Une forme particulière d’œcuménisme spirituel est ce que le pape appelle « l’œcuménisme du sang ». Il se réfère, par cette définition, à la tragique réalité que nous présente le monde actuel où de très nombreux chrétiens sont victimes de persécutions massives et où les communautés chrétiennes sont devenues des Églises de martyrs. Aujourd’hui, les chrétiens sont persécutés parce qu’ils sont chrétiens. Le martyre est œcuménique.
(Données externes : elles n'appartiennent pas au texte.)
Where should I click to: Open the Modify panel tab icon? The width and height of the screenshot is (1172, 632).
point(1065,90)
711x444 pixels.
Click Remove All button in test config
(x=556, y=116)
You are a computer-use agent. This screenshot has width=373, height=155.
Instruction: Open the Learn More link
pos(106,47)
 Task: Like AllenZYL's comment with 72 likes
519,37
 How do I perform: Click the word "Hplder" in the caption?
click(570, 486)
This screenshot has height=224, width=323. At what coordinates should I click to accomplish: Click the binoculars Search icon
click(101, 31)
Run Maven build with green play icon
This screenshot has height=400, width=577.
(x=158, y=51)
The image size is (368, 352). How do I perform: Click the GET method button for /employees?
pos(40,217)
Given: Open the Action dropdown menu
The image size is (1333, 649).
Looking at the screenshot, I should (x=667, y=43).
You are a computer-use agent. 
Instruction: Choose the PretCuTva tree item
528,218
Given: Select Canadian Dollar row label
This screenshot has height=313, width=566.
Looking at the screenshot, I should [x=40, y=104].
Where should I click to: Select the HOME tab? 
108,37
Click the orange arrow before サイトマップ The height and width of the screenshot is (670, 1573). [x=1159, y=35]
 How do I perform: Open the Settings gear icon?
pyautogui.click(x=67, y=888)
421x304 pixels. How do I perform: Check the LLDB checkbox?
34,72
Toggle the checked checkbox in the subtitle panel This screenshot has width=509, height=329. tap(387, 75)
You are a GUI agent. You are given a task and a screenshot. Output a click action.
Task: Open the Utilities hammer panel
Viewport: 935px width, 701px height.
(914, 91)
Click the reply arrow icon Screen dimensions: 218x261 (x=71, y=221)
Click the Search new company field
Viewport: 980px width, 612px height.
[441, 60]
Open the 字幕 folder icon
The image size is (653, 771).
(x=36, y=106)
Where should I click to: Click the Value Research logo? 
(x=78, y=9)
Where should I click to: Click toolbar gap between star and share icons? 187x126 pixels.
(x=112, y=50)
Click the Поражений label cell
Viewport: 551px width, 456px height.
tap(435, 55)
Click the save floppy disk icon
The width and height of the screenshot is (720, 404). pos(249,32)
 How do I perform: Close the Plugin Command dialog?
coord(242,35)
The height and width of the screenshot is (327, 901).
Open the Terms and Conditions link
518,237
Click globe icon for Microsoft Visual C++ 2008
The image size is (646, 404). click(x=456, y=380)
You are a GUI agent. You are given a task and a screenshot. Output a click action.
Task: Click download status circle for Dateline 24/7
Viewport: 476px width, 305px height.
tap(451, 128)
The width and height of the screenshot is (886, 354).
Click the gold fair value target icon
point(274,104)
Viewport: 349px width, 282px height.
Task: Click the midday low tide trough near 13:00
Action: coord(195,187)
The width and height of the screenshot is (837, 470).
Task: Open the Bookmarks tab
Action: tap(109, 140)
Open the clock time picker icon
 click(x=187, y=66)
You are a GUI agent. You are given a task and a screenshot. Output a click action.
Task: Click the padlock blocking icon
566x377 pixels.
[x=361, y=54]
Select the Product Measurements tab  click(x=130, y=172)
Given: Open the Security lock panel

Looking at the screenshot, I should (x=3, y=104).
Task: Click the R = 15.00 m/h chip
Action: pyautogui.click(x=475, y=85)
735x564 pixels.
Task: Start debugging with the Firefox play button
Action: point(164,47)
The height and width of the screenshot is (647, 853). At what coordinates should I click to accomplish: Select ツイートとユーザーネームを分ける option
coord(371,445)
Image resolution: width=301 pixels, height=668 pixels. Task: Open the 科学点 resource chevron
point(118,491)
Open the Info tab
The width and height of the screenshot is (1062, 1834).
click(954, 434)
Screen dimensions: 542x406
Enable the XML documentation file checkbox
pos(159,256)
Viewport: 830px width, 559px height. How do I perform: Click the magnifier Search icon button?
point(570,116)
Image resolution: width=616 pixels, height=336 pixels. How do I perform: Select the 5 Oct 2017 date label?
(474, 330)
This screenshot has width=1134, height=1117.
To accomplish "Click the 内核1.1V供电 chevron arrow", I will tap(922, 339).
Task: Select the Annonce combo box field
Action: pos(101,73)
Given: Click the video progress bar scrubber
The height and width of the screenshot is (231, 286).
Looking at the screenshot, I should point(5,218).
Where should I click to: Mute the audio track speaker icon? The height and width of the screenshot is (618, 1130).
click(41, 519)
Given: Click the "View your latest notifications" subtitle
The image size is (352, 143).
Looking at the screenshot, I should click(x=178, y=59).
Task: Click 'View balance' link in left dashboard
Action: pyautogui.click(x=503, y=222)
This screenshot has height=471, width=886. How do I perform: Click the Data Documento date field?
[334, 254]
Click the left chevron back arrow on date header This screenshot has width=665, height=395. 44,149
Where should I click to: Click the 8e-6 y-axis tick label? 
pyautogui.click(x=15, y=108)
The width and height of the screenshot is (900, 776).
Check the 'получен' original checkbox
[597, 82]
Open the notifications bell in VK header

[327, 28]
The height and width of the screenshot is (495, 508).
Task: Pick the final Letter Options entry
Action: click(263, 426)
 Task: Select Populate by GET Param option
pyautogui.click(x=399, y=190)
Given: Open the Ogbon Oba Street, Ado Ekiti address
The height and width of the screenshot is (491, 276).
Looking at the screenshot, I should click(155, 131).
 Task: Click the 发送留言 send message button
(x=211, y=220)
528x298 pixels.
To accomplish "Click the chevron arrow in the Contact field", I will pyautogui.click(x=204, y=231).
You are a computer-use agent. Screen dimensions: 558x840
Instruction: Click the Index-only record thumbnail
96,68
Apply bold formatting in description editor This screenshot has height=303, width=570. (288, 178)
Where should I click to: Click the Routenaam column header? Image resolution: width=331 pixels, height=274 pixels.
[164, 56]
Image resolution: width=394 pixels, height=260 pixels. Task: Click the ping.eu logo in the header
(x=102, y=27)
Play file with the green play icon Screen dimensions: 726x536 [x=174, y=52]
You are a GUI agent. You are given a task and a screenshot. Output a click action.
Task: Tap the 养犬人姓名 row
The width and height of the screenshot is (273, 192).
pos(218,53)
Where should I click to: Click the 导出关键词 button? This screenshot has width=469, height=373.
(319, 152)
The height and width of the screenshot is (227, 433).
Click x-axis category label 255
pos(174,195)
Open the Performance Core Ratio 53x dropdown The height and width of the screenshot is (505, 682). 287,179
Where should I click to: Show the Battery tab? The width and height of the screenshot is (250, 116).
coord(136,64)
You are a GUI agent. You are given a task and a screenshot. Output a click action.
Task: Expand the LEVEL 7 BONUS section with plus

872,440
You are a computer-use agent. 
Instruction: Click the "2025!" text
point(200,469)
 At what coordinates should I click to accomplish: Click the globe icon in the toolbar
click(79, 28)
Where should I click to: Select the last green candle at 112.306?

On peut parler d’un véritable œcuménisme des martyrs ou d’un œcuménisme du sang qui représente actuellement un grand défi, résumé par le pape François dans ces paroles poignantes : « Si l’ennemi nous unit dans la mort, qui sommes-nous pour nous diviser dans la vie ? » (Discours au mouvement du Renouveau dans l’Esprit, 3 juillet 2015).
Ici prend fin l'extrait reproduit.